Elastic Stack Logstash
1

I cant get the "Time" field to match the message log

filter {
mutate { replace => { "type" => "logs" } }
grok {
match => { "message" => "%{SYSLOGTIMESTAMP:timestamp}%{DATA}%{YEAR}]%{DATA}%{SYSLOG5424SD:Alert}%{DATA}%{SYSLOG5424SD:Pid}%{DATA}%{IPV4:clientip}:%{POSINT:Port}]%{GREEDYDATA:Message}" }
}
grok {
#patterns_dir => ["/etc/logstash/patterns"]
match => { "message" => "%{SYSLOGTIMESTAMP:timestamp}%{DATA}%{YEAR}]%{GREEDYDATA:Message}" }
add_field => { "subType" => "Common_ICS" }
}
grok {
match => { "message" => "%{IPV4:clientip}\s*-\s-\s[%{HTTPDATE:timestamp}%{GREEDYDATA:Message}" }
}
date {
match => [ "timestamp" , "MMM d yyy HH:mm:ss", "MMM dd yyyy HH:mm:ss", "ISO8601", "ddd MMM dd HH:mm:ss yyyy" ]
add_field => { "Status" => "Matched"}
remove_field => ["timestamp"]
}

geoip {
    source => "clientip"
 }

}
image

2

Your timestamp field is "MMM dd HH:mm:ss" with no year.

1 Like
3

I dont get what your saying

4

This should work

"EEE MMM dd HH:mm:ss yyyy"

5

Look at the second column of your screenshot.

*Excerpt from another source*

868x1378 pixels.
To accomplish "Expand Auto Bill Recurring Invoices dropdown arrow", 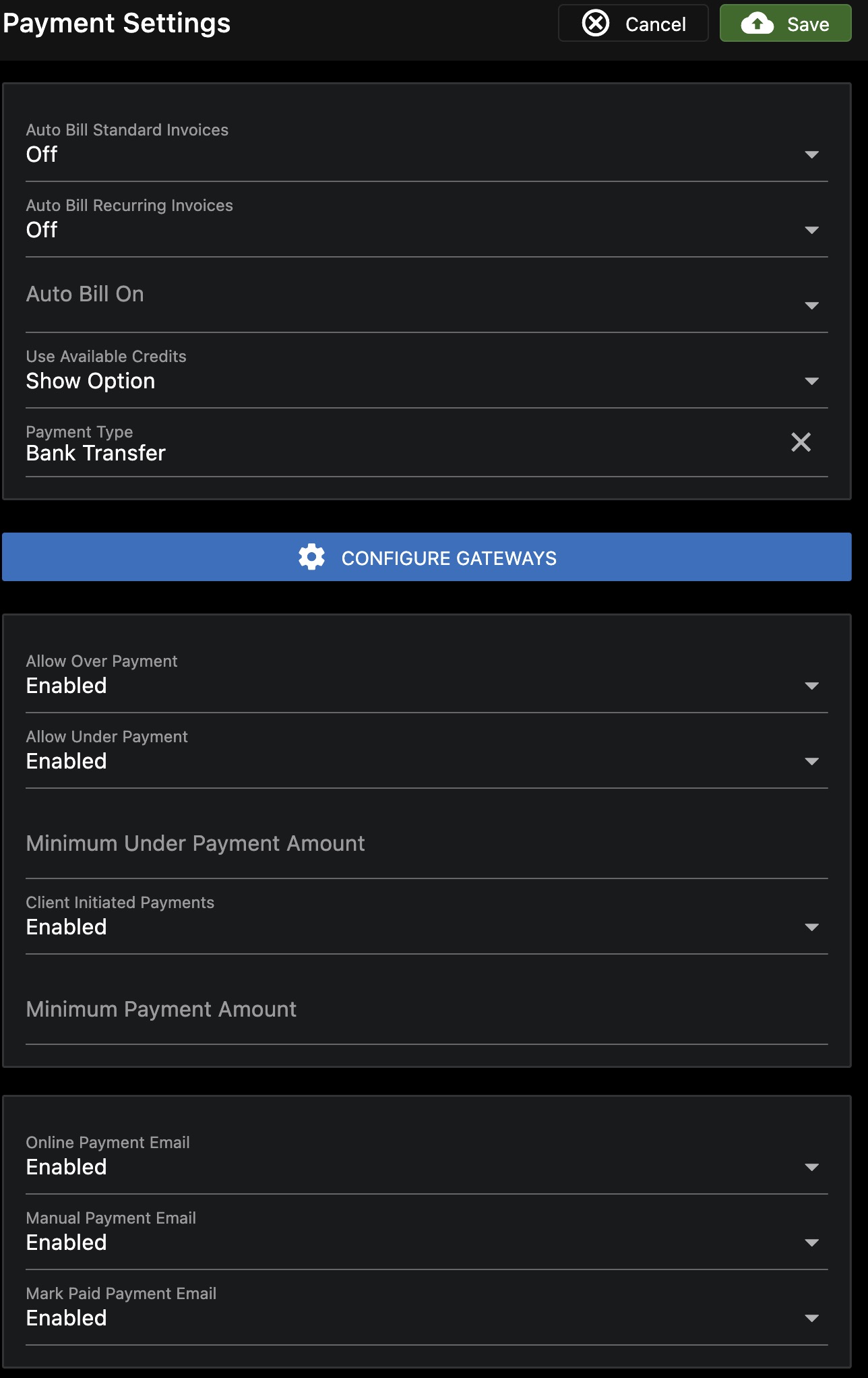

The timestamp field has the value "Feb 17 10:25:36", with no year.

6

Oh I see what your saying.. I really dont need that field Im trying to change the "Time" field on the far left ... is that possible ?

7

Well, firstly, do not use SYSLOGTIMESTAMP, since that discards the year, and if there is no year then a logstash date filter will guess, and I can guarantee that sometimes it will guess incorrectly. I would dissect it

dissect { mapping => { "message" => "%{} %{[@metadata][timestamp]} %{+[@metadata][timestamp]} %{+[@metadata][timestamp]} %{+[@metadata] [timestamp]} %{restOfLine}" } }
date { match => [ "[@metadata][timestamp]", "MMM d HH:mm:ss yyyy" ] }

will get you

"@timestamp" => 2020-02-17T15:25:56.000Z,

You could use the target option on the date filter to set [Time] instead.

8

Ok thanks I will try this

9

This topic was automatically closed 28 days after the last reply. New replies are no longer allowed.